Sunday, March 30, 2008

02:43 Reading Comics

Reading Comics: How Graphic Novels Work and What They Mean
Douglas Wolk

Wolk’s book on comics attempts to establish comic theory, analogous to film theory or literary theory, as a starting point for discussing comics. Wolk himself seems to know how hapless a task this is, pointing to the example of how Scott McCloud tied himself in knots just trying to define “comics” in his book Understanding Comics, only to find his definition immediately denounced by some readers. There never has been a consistent, universally acknowledged approach to understanding and writing about literature, film, music or any of the arts. Criticism is an art, not a science, and is prone to the re-thinking, revisions, and arguments attendant to other art forms. At least literary theory is in the same language/form as what it discusses, a fundamental drawback in film and art criticism. McCloud seemed to recognize this, which is why Understanding Comics is a work of criticism in the form of a comic book. Wolk is determined to codify comic book aesthetics as an initial step in discussing the art form, hapless task or not.

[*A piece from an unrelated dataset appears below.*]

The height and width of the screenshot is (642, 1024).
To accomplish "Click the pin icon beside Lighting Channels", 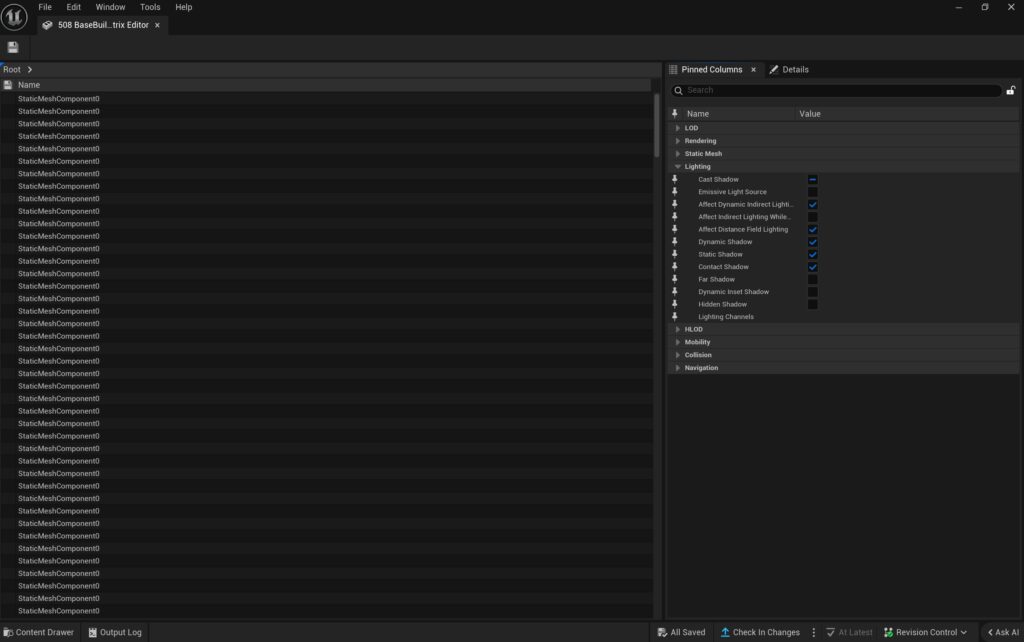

Reading Comics is divided into two sections: an overall history and theory of comics, followed by reviews of comics Wolk likes. The first section is the less successful of the two. Wolk attempts to define theory and detail 60+ years of history in under 150 pages, not only for those familiar with comics, but for those unfamiliar with the form. I read comics and know what he was talking about, but I’m not sure it would hold the interest of those who don’t. I found myself engaging less with his ideas than looking for nits to pick.

His reviews in the second half fare better. I remember reading many of them on and they’re intelligent essays, neither stuffy nor puerile. His essay about David B’s Epileptic made me want to put down this book and go read Epileptic – a compliment to Wolk. On the other hand, his piece on Grant Morrison’s The Invisibles made it sound incomprehensible and, even worse, a complete drag. I’m working my way through Morrison’s work right now and it is neither. He finds new things to say about the Hernandez brothers and his dissection of Chris Ware is perfect. “There is insight there” as Pauline Kael would say, and Wolk is at his best when he focuses on individual books or creators rather than overreaching for a theory to describe an entire medium.